__Collected data__:
———
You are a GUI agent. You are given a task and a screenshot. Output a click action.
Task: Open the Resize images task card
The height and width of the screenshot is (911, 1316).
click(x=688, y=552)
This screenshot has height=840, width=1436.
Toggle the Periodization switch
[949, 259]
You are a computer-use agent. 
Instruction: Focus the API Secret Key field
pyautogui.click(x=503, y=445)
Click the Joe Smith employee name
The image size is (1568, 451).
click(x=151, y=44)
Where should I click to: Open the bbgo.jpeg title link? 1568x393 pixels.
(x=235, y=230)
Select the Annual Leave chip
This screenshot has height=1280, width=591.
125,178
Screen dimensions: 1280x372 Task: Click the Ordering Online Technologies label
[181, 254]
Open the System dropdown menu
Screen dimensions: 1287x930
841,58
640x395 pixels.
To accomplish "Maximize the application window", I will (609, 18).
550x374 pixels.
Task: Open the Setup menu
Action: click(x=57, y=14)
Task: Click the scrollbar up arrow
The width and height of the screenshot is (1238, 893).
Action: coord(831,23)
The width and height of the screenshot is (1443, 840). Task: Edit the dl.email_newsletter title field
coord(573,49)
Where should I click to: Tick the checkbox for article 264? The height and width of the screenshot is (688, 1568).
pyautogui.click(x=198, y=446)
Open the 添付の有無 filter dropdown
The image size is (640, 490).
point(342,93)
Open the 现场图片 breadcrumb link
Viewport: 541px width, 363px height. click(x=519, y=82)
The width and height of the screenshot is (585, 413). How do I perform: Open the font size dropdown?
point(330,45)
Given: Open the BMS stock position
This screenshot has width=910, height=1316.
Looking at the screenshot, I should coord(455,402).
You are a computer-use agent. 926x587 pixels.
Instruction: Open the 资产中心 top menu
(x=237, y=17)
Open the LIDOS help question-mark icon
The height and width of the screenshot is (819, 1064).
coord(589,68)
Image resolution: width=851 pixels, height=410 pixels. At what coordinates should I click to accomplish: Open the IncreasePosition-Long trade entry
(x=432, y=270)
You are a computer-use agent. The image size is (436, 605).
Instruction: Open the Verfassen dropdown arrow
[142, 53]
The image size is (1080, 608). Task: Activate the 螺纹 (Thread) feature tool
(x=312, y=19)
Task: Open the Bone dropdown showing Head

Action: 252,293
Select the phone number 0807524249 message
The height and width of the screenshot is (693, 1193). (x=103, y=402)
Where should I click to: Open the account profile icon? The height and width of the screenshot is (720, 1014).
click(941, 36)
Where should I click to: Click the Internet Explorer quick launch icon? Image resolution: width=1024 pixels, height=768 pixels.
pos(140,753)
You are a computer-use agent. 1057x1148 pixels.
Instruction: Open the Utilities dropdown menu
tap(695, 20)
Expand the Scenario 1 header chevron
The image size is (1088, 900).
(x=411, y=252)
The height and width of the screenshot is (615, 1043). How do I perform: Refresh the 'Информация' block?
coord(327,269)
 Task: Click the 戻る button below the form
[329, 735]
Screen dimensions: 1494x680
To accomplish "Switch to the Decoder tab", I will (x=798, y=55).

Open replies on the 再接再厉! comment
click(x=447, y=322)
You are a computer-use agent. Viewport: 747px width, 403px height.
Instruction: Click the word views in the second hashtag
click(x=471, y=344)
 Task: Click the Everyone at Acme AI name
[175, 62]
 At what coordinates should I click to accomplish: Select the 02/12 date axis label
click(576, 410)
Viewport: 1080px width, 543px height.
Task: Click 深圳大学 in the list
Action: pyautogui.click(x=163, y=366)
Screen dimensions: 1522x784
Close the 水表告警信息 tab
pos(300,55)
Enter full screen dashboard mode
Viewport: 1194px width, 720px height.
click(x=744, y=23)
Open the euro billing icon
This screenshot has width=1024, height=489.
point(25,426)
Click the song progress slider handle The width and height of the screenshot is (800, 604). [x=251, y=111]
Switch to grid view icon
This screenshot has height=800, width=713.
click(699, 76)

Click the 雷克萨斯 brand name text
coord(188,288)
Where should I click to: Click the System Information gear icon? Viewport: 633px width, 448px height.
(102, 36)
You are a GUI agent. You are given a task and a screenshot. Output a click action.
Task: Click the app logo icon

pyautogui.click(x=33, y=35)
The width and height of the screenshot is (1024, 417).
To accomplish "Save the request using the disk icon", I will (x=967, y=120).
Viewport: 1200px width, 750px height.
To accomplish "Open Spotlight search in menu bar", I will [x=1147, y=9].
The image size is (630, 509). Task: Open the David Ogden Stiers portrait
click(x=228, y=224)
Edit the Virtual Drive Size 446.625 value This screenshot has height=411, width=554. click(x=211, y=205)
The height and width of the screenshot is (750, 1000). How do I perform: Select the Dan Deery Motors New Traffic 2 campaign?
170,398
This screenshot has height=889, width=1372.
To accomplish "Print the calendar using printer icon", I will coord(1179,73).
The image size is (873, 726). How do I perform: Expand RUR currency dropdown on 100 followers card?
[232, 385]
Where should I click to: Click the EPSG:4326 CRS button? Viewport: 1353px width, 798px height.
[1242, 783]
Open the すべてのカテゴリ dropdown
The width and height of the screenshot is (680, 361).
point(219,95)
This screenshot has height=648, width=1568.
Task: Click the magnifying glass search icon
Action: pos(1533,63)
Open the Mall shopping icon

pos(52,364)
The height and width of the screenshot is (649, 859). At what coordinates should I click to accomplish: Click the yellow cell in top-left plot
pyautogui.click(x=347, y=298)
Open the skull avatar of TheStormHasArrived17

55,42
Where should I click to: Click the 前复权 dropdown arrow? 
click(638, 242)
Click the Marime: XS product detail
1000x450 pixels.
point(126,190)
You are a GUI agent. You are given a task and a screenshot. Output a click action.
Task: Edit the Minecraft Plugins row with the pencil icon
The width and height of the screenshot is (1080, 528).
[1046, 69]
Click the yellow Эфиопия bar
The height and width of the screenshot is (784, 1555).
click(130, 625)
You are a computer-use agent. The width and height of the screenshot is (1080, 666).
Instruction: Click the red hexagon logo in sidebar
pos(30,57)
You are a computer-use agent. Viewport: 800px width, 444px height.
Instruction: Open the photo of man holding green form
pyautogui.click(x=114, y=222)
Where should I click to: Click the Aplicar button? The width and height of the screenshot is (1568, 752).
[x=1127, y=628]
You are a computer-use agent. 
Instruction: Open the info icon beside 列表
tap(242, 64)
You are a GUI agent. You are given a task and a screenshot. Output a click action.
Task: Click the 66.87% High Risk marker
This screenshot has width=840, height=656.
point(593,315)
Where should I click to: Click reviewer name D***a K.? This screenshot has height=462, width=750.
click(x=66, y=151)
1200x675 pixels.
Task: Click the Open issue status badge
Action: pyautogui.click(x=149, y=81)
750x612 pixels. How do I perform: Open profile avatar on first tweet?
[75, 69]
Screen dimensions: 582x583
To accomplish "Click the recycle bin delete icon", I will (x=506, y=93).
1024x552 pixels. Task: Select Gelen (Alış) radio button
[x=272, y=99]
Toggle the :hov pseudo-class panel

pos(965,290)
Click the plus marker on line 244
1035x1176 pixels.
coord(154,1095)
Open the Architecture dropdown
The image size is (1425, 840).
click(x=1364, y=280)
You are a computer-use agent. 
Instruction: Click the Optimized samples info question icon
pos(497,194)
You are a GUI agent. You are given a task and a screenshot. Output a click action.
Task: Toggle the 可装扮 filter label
———
__To do__:
Lines that hold the word "computer" are the ones to copy from the entries above.

__Response to this exercise__:
You are a computer-use agent. 
You are a computer-use agent. 926x587 pixels.
You are a computer-use agent. The image size is (436, 605).
You are a computer-use agent. 1057x1148 pixels.
You are a computer-use agent. Viewport: 747px width, 403px height.
You are a computer-use agent. The width and height of the screenshot is (1080, 666).
You are a computer-use agent. Viewport: 800px width, 444px height.
You are a computer-use agent. 
You are a computer-use agent. 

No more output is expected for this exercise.